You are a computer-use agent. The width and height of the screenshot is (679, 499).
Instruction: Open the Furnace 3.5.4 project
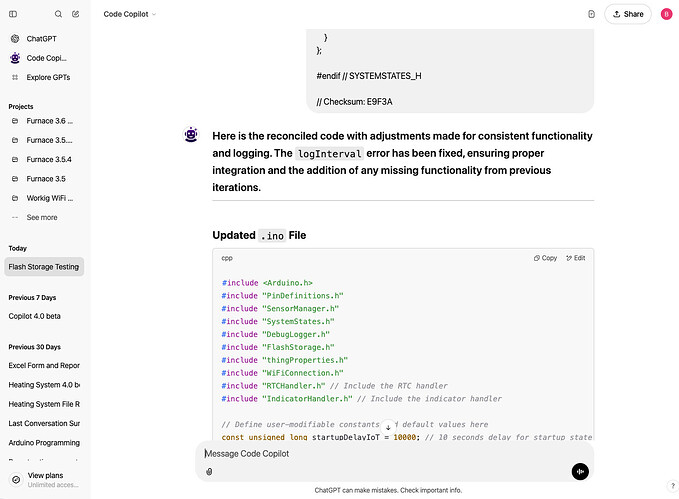click(48, 159)
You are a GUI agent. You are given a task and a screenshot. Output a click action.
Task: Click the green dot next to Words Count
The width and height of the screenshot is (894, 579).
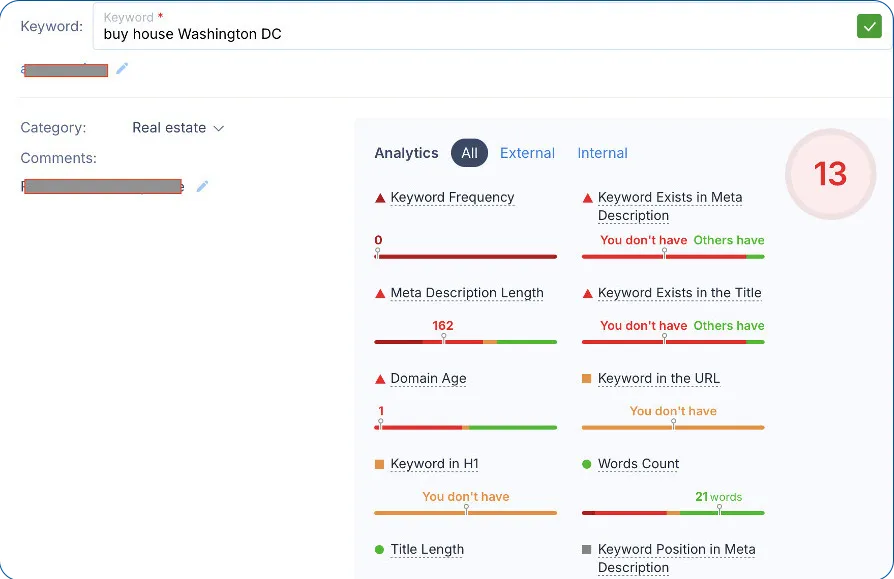tap(587, 463)
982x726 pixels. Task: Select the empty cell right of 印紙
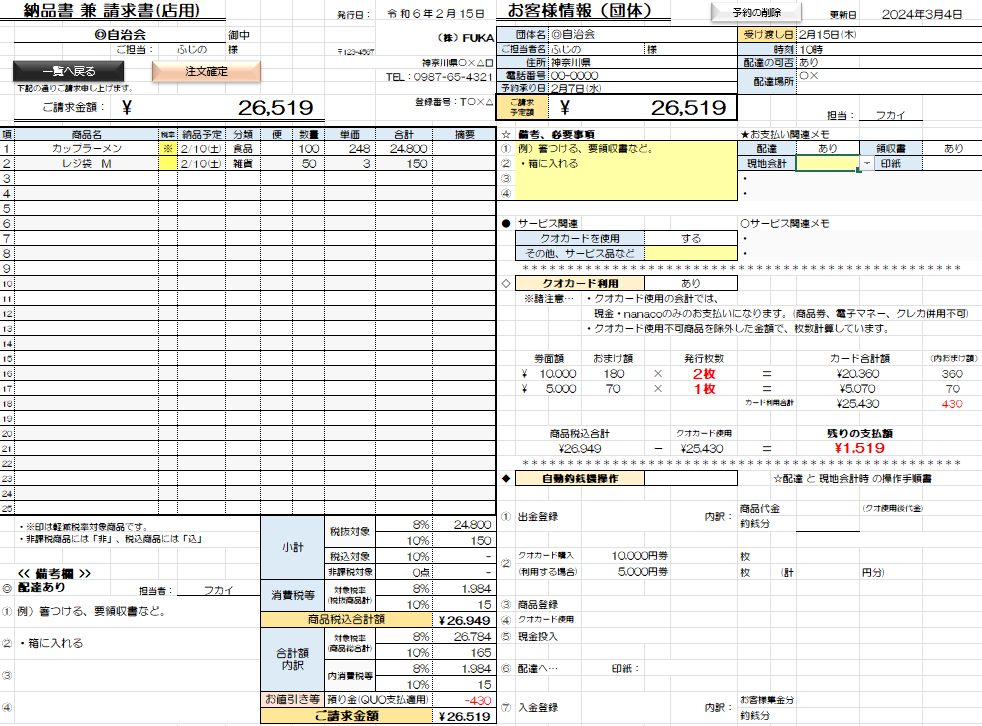(953, 163)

**BRIEF:** Find the string "agent" in the entries above and return each line that holds it.

**TASK RESULT:**
You are a computer-use agent. The width and height of the screenshot is (679, 499).
You are a GUI agent. You are given a task and a screenshot. Output a click action.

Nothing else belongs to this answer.